MOST-FAVORED NATION (MFN)



The term "most-favored nation" (MFN) refers to a trade status granted by countries to one another as part of a formalized and reciprocal trade agreement. Under an MFN clause a country that grants trade concessions to one party of the agreement must grant the same concessions to all signatories of the agreement. The impetus for such a trade agreement is the reduction of tariffs and import taxes. This reduction of tariffs fosters international trade by opening and expanding markets. Reciprocal trade agreements and their all-important MFN clauses serve as the basis for the foreign trade policies of most nations.
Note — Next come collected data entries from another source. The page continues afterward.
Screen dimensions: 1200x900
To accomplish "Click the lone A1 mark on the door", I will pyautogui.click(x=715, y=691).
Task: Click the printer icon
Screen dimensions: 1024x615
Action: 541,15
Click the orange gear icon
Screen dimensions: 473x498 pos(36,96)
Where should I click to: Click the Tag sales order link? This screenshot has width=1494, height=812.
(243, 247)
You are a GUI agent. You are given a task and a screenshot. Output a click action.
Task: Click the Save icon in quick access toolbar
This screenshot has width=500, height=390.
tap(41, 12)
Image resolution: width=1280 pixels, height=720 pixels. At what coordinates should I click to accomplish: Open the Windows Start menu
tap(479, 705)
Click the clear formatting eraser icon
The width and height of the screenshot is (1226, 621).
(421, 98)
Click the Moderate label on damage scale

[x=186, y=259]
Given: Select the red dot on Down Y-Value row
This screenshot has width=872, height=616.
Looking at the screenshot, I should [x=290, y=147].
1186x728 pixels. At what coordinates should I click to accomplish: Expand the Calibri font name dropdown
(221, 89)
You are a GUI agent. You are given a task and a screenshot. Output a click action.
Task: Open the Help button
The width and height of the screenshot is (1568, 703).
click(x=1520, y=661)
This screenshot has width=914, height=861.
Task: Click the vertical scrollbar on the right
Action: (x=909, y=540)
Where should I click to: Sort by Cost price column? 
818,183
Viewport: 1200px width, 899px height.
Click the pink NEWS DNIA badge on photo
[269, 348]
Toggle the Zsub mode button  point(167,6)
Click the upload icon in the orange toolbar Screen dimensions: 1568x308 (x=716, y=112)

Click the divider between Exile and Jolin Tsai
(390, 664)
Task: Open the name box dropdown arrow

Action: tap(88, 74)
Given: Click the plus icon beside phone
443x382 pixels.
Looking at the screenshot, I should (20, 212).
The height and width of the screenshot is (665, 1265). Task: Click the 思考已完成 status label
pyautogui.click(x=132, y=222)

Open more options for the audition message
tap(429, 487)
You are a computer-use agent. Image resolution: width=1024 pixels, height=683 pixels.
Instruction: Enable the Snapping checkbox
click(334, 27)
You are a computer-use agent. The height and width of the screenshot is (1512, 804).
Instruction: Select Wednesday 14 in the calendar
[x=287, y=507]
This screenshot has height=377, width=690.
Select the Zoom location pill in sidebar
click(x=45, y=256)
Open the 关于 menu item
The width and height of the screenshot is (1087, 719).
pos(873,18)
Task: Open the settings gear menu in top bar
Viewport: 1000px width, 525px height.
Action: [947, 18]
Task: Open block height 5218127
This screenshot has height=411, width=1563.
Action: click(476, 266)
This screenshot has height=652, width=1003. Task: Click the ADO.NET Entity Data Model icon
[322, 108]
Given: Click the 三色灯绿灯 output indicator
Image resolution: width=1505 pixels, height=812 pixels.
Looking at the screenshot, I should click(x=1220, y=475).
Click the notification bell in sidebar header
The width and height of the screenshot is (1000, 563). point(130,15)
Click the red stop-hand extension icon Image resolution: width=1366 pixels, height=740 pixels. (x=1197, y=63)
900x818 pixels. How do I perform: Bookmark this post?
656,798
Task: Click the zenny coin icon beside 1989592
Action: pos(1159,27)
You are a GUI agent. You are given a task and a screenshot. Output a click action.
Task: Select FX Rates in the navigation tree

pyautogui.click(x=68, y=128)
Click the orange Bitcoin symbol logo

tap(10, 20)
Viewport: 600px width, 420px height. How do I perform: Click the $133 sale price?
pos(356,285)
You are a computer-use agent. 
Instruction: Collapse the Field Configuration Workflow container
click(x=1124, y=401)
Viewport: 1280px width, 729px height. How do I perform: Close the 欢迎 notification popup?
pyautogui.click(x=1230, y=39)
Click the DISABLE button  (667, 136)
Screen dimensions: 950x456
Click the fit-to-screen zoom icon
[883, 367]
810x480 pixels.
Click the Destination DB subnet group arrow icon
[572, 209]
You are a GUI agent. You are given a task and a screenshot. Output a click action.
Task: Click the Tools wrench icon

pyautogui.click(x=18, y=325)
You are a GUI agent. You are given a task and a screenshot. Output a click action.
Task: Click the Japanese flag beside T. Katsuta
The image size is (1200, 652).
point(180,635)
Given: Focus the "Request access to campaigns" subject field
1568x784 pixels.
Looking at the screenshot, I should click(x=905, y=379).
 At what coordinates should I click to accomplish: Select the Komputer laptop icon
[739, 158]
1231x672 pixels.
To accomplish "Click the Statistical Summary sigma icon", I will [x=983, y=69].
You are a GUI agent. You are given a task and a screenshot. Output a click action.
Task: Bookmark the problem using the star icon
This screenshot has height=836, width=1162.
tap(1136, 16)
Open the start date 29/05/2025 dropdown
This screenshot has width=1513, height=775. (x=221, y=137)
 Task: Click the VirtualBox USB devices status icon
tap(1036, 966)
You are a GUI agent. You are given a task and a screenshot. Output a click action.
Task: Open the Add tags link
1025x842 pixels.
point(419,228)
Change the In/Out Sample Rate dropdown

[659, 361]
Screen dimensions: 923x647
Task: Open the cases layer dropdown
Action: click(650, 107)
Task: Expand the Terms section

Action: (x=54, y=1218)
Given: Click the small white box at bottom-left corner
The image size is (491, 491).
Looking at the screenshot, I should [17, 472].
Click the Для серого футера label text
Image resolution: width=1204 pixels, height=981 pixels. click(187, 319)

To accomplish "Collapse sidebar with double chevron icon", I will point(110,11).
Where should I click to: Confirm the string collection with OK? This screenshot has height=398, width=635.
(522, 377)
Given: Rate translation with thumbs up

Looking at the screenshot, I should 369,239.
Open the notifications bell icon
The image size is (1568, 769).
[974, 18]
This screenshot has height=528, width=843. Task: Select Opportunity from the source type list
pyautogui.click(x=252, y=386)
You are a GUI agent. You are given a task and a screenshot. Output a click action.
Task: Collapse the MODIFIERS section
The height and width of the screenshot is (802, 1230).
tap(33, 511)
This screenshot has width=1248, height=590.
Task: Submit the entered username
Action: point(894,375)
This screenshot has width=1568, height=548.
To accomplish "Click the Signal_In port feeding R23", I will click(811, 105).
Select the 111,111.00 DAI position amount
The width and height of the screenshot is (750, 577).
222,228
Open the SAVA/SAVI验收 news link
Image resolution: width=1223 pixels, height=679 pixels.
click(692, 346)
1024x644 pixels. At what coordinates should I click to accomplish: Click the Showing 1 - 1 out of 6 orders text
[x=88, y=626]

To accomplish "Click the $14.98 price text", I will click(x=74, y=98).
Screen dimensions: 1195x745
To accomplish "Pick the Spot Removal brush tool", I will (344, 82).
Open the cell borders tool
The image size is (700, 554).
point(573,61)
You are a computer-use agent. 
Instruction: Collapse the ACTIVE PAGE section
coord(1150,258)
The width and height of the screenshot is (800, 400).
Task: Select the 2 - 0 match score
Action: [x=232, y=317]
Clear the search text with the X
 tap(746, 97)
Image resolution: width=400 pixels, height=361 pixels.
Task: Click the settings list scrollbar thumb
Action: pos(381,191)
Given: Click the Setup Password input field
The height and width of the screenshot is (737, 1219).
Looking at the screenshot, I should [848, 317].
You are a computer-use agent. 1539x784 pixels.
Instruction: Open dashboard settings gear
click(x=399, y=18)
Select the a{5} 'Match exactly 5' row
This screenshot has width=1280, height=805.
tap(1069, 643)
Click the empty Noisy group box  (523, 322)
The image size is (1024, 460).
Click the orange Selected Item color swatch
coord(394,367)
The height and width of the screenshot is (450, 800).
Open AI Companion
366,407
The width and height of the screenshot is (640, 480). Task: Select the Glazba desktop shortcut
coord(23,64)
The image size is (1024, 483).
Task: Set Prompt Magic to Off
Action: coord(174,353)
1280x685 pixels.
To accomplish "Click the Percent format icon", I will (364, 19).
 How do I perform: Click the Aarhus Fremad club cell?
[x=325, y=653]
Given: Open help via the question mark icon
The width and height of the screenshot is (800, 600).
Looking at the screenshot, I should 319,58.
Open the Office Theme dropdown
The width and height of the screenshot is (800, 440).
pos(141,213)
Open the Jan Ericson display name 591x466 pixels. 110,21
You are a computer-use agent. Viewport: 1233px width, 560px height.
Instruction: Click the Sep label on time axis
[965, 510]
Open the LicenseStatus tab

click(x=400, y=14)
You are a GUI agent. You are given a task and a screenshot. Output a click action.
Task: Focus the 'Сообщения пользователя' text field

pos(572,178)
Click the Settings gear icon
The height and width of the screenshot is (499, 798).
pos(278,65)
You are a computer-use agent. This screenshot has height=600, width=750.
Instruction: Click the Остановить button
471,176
The idea of granting reciprocal concessions to encourage trade probably began with Islamic and Byzantine commerce. In an effort to persuade European merchants (mostly from Spanish, French, and Italian commercial areas and ports) to settle in eastern trading centers, foreign merchants were granted the same rights and guarantees as the citizens of host countries.

At the outset of the American Revolution, John Adams suggested that a commercial treaty—with what today would be called MFN language—between the colonies and France would keep that country on the side of the Americans against the British. Adams felt a commercial treaty would be beneficial to both sides and less entangling than a political treaty. In his "Farewell Address of 1796," George Washington, however, advised his fellow countrymen to trade impassionately and without regard to political discrimination.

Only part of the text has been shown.